Иван Павлович вздохнул и замолчал.
– Расскажите, – попросил Вековой.
– Грязь это, и вспоминать не люблю. Пацан я был. Семнадцать лет. Сначала страшно, невыносимо было. А потом ничего, привык, как положено. Но страх всю войну не покидал, чувства-то притупились, а душа все равно вздрагивала. У меня с войны запах остался – земля сырая, сапоги и картошка печеная, да ядреный пот примешивается или масло ружейное и порох сгоревший. Вся эта смесь и есть для меня война. Что там говорить, много хороших людей полегло. Аркадий Александрович считает, что войны вообще могло не быть. Видишь, как поворачивается… Не знаю… Про войну ребятам не рассказываю, слов гладких не нахожу. Желание тогда у многих было: все можно – хватай, бери, рви, пользуйся – война спишет. Трудно преодолеть это желание, ведь мысль всегда присутствовала: убьют не сегодня-завтра.
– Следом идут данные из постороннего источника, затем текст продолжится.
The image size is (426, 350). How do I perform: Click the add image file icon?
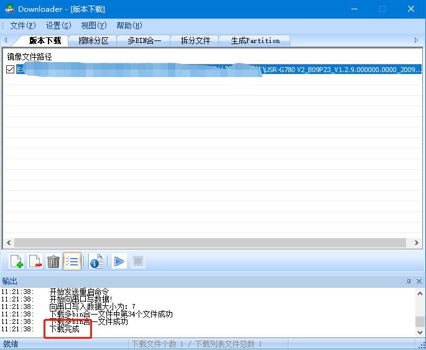point(17,262)

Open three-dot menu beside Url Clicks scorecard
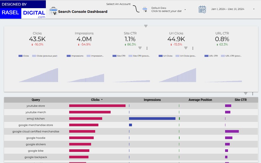[193, 48]
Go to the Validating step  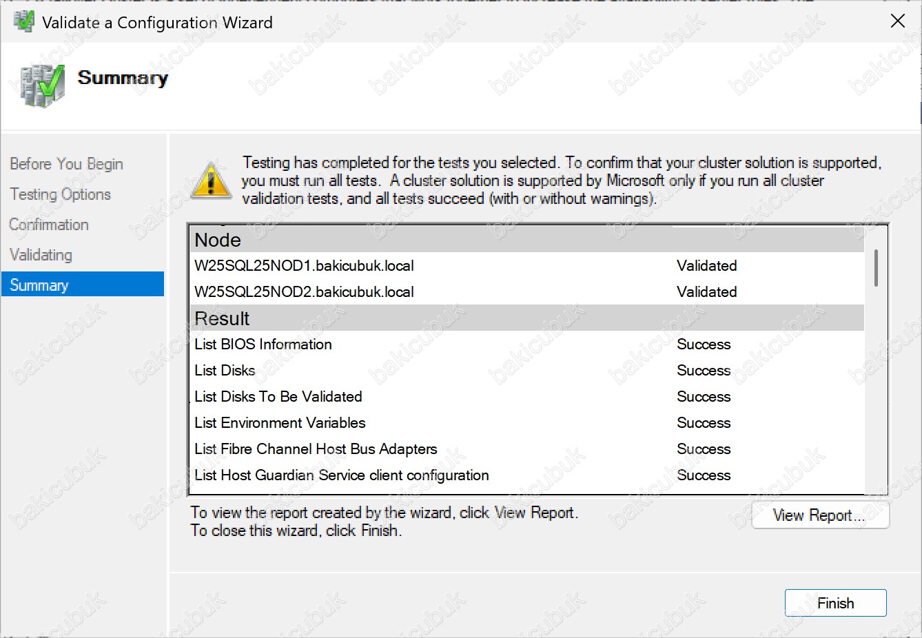click(x=41, y=255)
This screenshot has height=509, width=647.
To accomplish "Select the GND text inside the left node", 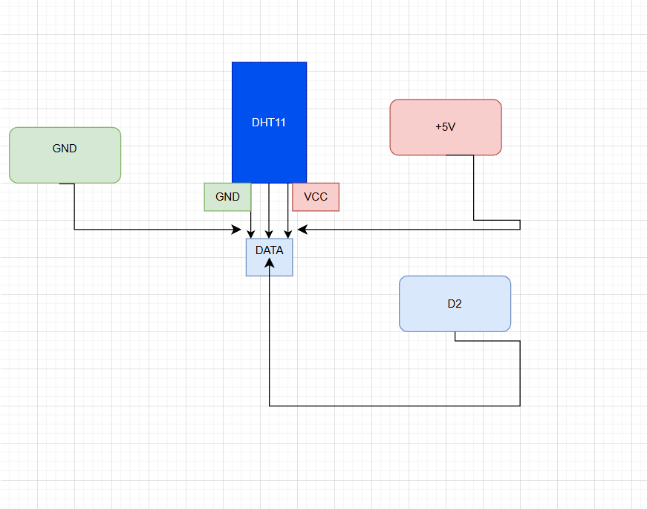I will coord(65,148).
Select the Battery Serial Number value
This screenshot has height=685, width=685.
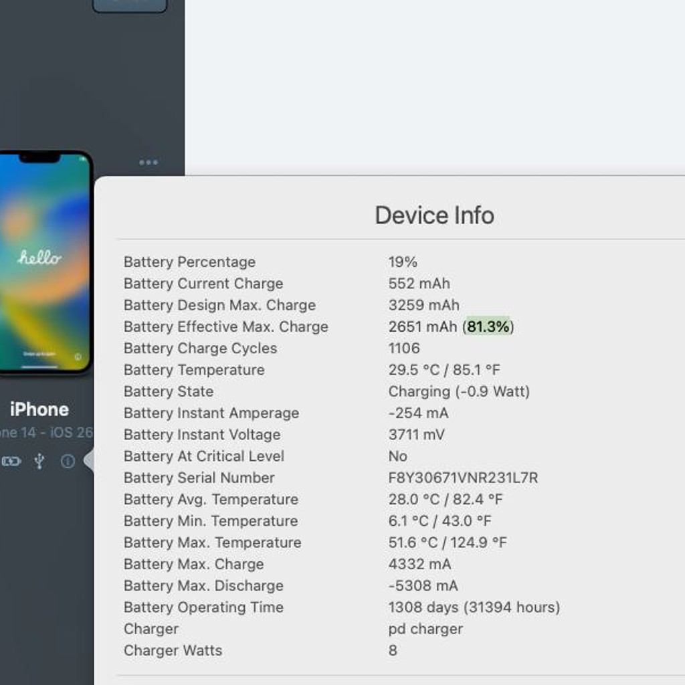[x=463, y=478]
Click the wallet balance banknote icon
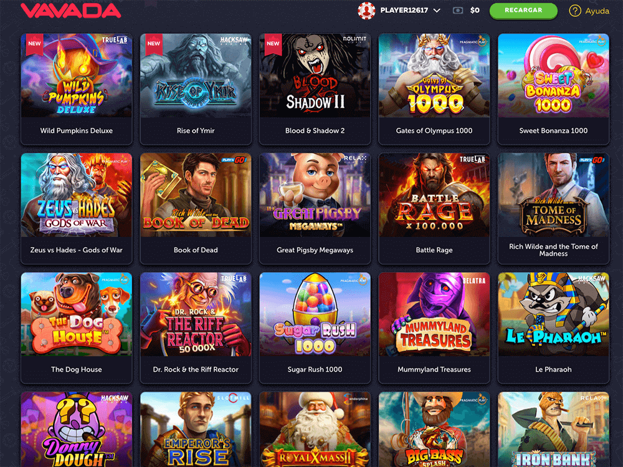The image size is (623, 467). pos(458,11)
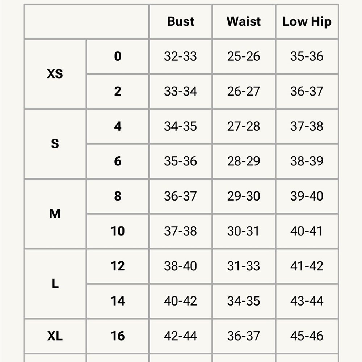Screen dimensions: 362x362
Task: Click the size 0 number cell
Action: click(118, 56)

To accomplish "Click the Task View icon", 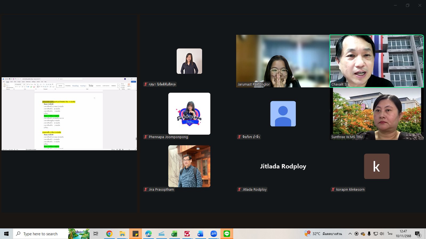I will click(x=96, y=234).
А подвиги… подвиги – это грубое «надо». Наглость и жестокость всегда русского человека вынуждали подвигом расплатиться, до предела они довели, до предела разозлили. Возьмем город, выпьем – и плачу: и себя жаль, и мир, и детей, и человечество… Сколько жестокости» – и все ради чего – идей или вождей? Желают, видишь ли, счастья потомкам, а живых топчут; не понимаю я таких идей, не верю. И не могу я детям этого рассказать. Я им все больше о житье-бытье, случаи интересные разные. Журналов специально понавыписывал. Да и предмет свой не люблю, понимаешь, дело военным не бывает… Рассказывать о войне – и произносится-то глупо, легкомысленно. Ты думаешь, мне легко учить убивать? Убивать как можно больше, когда хотят убить тебя? По мне – не учить этому вообще. Пусть они убьют нас, а мы их – нет. Все равно толку в лишней крови не будет. Только это никому не докажешь.
Рясов замолчал, задумался, машинально погладил маленькое яблоко, положил его на верстак, взглянул на часы:
– Без пяти двенадцать! Давай, Сережа! И не спрашивай ты меня больше, такой войны уже не будет.